Sem dúvida. Mas num 442 losango também renderia, como interior. Ou em qualquer táctica que privilegie o jogo em apoios, na qual tenha, a seu lado, alguém com quem trocar a bola, para que nunca tenha de jogar comprido, ou de fazer uso da capacidade de transporte, aspectos do jogo em que é um jogador mediano. Os seus melhores jogos na selecção foram ao lado de Deco, porque aí consegue ter alguém que lhe facilite o jogo, que lhe dê soluções colectivas e não o obrigue à individualidade, na qual é banal.

Tiago é um jogador de colectivo e não tem capacidade para resolver sozinho os problemas da equipa, seja a construir o jogo ofensivo, seja a transportar a bola, seja a jogar comprido, seja a recuperar bolas ou a ganhar lances de cabeça. Nesse sentido, jamais se integraria com facilidade numa táctica como o 442 clássico, que é uma táctica iminentemente individual, que não privilegia um jogo em apoios e na qual os jogadores têm de acumular funções.

Freitas Lobo resume bem os porquês de Tiago ter tido uma época tão abaixo do que se esperaria dele, mas fica por aí. Quero pegar no seu argumento para concluir três coisas que não poderia deixar de dizer:

1) Que o 442 clássico - repetindo o que disse acima - no contexto actual do futebol, é uma táctica que não privilegia o colectivo e que os jogadores, sobretudo os do meio-campo, são obrigados a preencher espaços maiores, a esforços redobrados, a demasiadas tarefas e funções. Isto faz com que um jogador de meio-campo, para ser eficaz nesta táctica, tenha de possuir uma capacidade que só os melhores do mundo possuem. Neste contexto, esta táctica só poderá ser desempenhada com sucesso por equipas com capacidade para contratar os melhores do mundo.

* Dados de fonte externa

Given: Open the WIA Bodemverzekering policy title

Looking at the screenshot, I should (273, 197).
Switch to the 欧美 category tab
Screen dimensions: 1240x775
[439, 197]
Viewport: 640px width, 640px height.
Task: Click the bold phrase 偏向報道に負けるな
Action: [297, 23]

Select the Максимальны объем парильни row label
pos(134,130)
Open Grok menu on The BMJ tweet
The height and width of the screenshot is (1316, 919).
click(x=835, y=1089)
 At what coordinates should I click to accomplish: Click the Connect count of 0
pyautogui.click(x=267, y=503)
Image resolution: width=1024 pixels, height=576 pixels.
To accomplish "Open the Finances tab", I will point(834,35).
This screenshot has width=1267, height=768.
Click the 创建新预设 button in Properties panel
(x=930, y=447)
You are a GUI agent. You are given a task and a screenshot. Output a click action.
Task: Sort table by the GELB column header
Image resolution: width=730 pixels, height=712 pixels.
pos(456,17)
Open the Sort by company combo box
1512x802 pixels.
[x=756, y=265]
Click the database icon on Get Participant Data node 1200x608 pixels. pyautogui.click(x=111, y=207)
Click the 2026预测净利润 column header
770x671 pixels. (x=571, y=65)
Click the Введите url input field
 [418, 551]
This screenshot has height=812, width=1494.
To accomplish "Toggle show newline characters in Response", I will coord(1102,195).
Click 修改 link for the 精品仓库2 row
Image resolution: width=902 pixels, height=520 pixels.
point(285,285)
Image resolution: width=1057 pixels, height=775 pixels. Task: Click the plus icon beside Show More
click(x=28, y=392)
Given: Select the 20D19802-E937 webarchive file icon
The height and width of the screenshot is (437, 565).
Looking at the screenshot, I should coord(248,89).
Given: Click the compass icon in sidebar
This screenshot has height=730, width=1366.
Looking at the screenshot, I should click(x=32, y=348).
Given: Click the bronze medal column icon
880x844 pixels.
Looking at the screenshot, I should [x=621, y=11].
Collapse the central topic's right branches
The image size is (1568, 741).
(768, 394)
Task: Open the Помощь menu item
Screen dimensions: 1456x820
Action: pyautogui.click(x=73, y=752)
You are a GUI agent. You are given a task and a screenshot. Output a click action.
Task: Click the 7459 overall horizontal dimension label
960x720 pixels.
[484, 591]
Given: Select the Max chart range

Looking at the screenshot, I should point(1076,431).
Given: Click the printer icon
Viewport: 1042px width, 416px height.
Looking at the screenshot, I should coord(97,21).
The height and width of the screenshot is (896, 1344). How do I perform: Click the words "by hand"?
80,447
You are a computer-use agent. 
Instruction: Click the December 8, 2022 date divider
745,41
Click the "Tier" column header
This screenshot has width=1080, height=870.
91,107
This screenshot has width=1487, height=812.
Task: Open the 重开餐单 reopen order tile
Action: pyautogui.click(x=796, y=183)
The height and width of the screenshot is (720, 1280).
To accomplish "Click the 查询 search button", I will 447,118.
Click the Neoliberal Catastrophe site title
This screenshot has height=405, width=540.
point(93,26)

2) Que não foi Tiago em si, ou seja, o jogador, quem falhou, mas sim a contratação de Tiago. Quero com isto dizer que, tendo o aval de Ranieri (desconheço se o teve, mas tenho de partir do pressuposto de que teve), a contratação de Tiago foi um erro. Se o plano era jogar em 442 clássico, o treinador italiano deveria ter percebido que Tiago não era o jogador ideal para esse sistema, uma vez que as suas características são totalmente opostas às que se requerem num médio nesta táctica. Ranieri terá contratado, então, Tiago pelo bom futebol que praticou noutra equipa, não tendo em conta as suas características, mas apenas a posição que ocupava em campo. Em vez de querer um médio competente para um 442 clássico, terá apenas desejado um médio.

3) Que este tipo de erros grosseiros (como foi exemplo também a contratação de Leandro Lima, um médio de toque curto, para jogar entre linhas, coisa que a equipa de Jesualdo não contempla) denota a incapacidade da grande maioria dos treinadores em reconhecer os atributos de cada jogador, bem como a incapacidade destes para perceber que os atributos intelectuais são de todo mais importantes na adequação de um jogador a um modelo de jogo do que os atributos técnicos e físicos. É fácil, portanto, concluir que Ranieri, como Jesualdo, como grande parte dos treinadores, olha apenas para os atributos técnicos e físicos dos jogadores, descuidando os atributos intelectuais, sem dúvida mais relevantes. Em Tiago, ter-se-á visto que é um jogador de boa técnica, com boa capacidade de passe e remate, mas não se terá visto, com certeza, que não é um jogador para ritmos demasiado altos, que é bom a nível posicional, fornecendo correctamente os apoios, que reconhece que os processos ofensivos passam por diferentes etapas, que não arrisca passes demasiado longos, privilegiando a segurança e a posse de bola, que precisa de ter várias soluções de passe perto de si, pois não é forte em acções individuais, etc. São estes atributos, estas capacidades intelectuais e não as capacidades técnicas e físicas, que definem a posição de um jogador, bem como o papel que o mesmo pode desempenhar num colectivo. E foram estes atributos intelectuais que não se tiveram em conta quando se decidiu contratar o internacional português.

Discordo, portanto, que Tiago tenha sido um erro de casting. O próprio casting (bem como a quem competia fazê-lo) esse sim, é que foi um erro.